Mr. Robinson describes himself as “quite a lot of people in that I’ve always wanted to have a balance of activities in life.” That balance has included a career as an athlete on two national teams, an academic career as a professor of English Literature, and decades as a running journalist and commentator.
“One common thing to all that is that I’m a wordsmith,” Roger tells me from his home in New York. “I wrote and taught literature and realized that all that I did with running had to do with words and trying to express its pleasures in writing.”
Robinson says he’s “hardly dewy eyed” and knows running is still confronting issues of equity and of course honesty at the competitive level, but argues that, “You’d be hard pressed to find a mass activity with such a positive mass effect with so much collaboration on a single day.” For that reason, Robinson has always found the sport to be fertile ground for moments and stories that emanate hope and a positive vision for the world at large.
Those moments are the basis for his new book, in which the author recounts 21 moments to which he was a direct witness.

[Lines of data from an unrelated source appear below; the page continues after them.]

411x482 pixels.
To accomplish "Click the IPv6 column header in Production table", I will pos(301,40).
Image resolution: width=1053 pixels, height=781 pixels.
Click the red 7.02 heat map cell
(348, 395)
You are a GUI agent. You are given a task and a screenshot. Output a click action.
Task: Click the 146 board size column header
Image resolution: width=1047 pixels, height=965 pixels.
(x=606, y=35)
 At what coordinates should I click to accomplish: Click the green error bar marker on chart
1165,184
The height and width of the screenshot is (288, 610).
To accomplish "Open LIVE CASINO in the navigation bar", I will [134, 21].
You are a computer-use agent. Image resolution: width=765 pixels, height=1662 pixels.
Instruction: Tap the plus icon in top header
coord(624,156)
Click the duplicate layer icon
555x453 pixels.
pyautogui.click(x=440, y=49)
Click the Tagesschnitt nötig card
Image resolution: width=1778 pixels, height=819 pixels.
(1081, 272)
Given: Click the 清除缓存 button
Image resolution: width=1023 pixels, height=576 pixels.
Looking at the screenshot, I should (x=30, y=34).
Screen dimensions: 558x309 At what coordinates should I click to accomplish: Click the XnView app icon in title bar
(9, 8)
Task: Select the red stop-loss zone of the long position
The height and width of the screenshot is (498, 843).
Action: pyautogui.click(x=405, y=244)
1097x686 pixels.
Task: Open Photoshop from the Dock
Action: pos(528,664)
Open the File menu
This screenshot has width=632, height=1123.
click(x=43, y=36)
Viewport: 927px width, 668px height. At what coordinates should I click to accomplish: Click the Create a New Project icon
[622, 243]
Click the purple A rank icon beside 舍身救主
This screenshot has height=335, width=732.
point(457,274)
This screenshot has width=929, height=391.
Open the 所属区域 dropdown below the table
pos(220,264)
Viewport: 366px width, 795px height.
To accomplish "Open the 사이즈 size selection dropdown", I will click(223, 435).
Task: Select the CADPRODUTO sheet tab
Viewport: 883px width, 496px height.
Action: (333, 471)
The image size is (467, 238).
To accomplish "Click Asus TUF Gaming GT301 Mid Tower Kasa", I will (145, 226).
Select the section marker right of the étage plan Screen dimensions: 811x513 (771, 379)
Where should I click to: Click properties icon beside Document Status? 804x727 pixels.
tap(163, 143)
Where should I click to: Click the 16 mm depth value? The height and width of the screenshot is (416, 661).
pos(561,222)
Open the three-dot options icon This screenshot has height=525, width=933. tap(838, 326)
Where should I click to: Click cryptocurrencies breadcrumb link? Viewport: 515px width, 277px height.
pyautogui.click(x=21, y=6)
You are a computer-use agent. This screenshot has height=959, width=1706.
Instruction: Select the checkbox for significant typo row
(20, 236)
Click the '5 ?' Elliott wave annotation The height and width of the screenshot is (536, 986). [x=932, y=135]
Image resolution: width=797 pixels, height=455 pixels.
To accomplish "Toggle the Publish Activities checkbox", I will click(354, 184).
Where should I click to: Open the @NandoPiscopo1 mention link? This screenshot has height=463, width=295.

While there’s some arbitrariness to the selection, for Roger, these are all special moments because, “There was something more that was happening, when running wasn’t just running.”
In accordance with the incredible scope of Robinson’s career, those moments span Emil Zatopek’s 1948 Olympic triumphs, which “gave us hope for a non military future,” to the 2013 Boston Marathon bombing, after which a city and a global running community stood in defiance of an intrusion of hate into a space that celebrated inclusion and positivity.
Running’s next chapter, he hopes, won’t necessarily be a massive breakthrough in popularity or a major barrier being broken, but will rather mark a return to the inclusion that may be compromised as the sport becomes more popular and mainstream.
Robinson has also been impressed over the years by what he calls the sheer scale of running and the efficiency of big city marathons, but hopes that running will continue to be firmly rooted in the communities where it happens. “We often show up in a community to run,” Robinson says, “but don’t always put back into the earth we run on.”
There have been strides in that direction with the Chicago Marathon planting trees along its course and the New York Marathon working with the city to establish more natural, accessible playgrounds. Those are small but meaningful actions that Robinson hopes will once again see running take a lead role in imagining a better world.